EXERCISE
Please give back exactly the line with "The width and" and each line after it through the end of the material, leaving out the pictures.

DATA PROVIDED

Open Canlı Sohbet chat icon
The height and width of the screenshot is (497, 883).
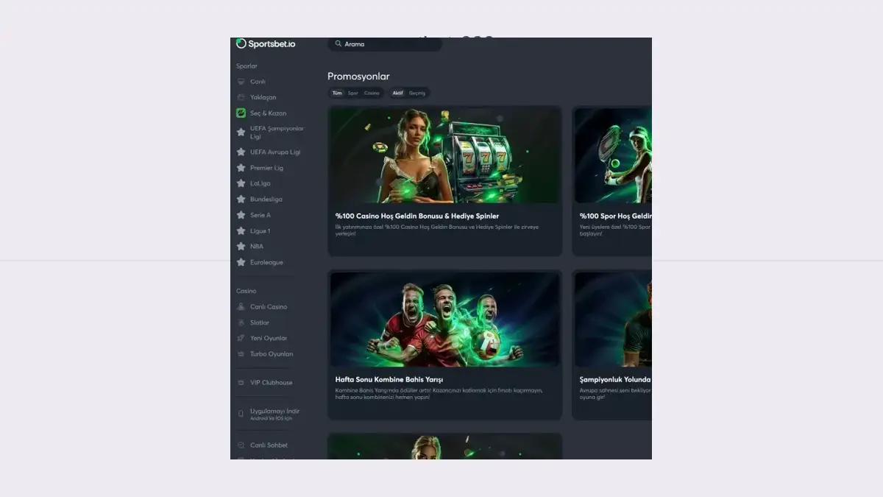tap(241, 445)
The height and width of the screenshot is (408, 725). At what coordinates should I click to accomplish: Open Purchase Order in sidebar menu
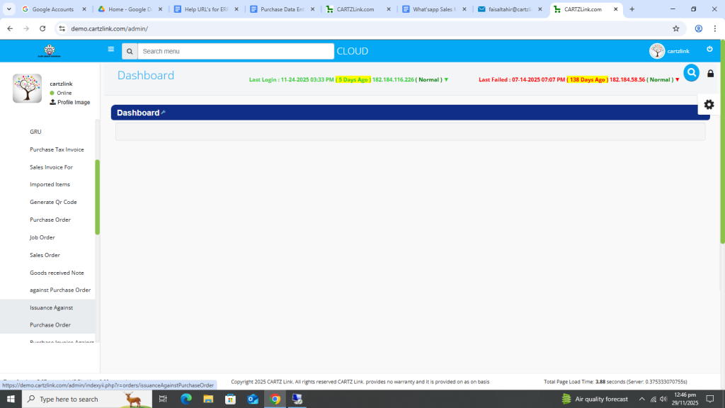(x=50, y=220)
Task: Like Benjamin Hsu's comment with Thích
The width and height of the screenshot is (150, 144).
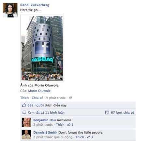Action: 60,124
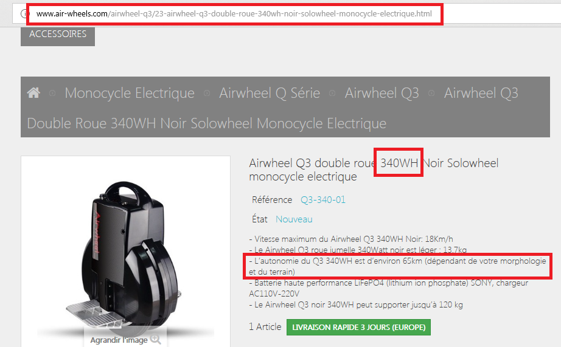561x347 pixels.
Task: Go to Monocycle Electrique breadcrumb
Action: (130, 93)
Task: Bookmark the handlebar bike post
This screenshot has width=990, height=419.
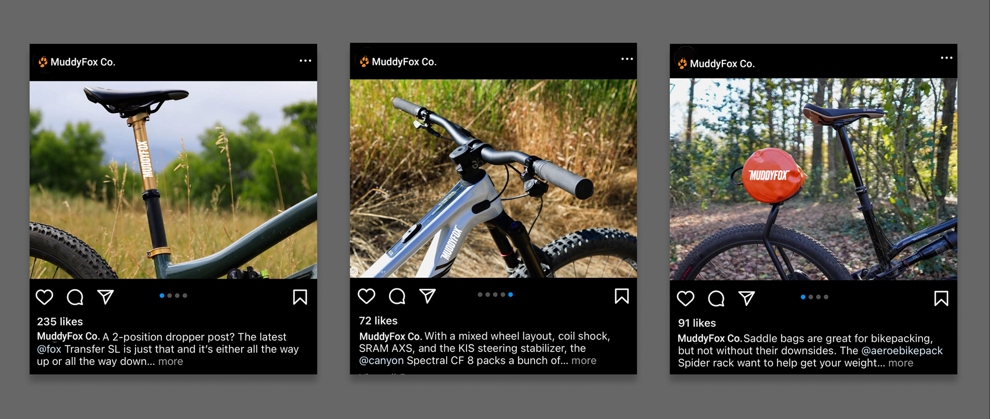Action: (621, 296)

SOLUTION
The width and height of the screenshot is (150, 144).
Action: 60,124
561x347 pixels.
Task: Go to Monocycle Electrique breadcrumb
Action: (130, 93)
Task: Bookmark the handlebar bike post
This screenshot has width=990, height=419.
Action: (621, 296)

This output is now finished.